The drill itself is merely his instrument of delivery, just as the cameras of fotoLibra photographers are theirs.
That’s the sort of insight that delights management consultants, and it does have a certain seductive logic. If you concentrate on what the customer actually wants, instead of dressing up your product to fulfill your own desires and aspirations, then the road to fortune and fame will be open to you.
That was the disruptive thinking that lay behind the concept of fotoLibra. We are neither photographers nor critics. Who were we to judge one photograph over another? It would be purely our personal taste. It would have no reference to what the market wanted.
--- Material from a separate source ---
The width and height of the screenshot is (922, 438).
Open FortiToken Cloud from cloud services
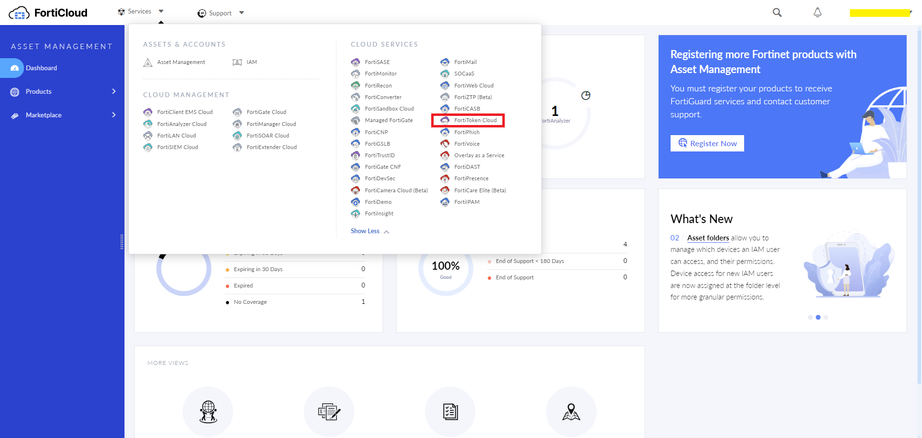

Our solution? Let the market itself decide. In fact, we would go a step further — the market would detail what it wanted to buy, and we would tell our photographers through regular Picture Calls. How simple is that?
Then fotoLibra found itself in that awkward position between overbearing boss and nagging wife. All our photographers wanted to do was buy spiffy new lenses, and there we were hectoring them about the photographs they should be taking, not the ones they wanted to take.
Happily I hope we’ve matured a bit. We’re more relaxed about the choices our photographers make. And going back to our drill imagery, our picture buyers don’t care if the photograph has been taken with a Coastal Optics 60 mm f/4 UV-Vis-IR APO Macro or a pinhole camera, as long as it matches their imagination.
So in our regular Picture Calls we describe the “quarter-inch and other-sized cavities” our customers are looking for to our army of photographers, and with the tools at their disposal they go out and Drill Dem Holes.
And it works very well.
And because the burden of fortune and fame is not yet an intolerable weight on the shoulders of fotoLibra, we’d welcome a little more of both.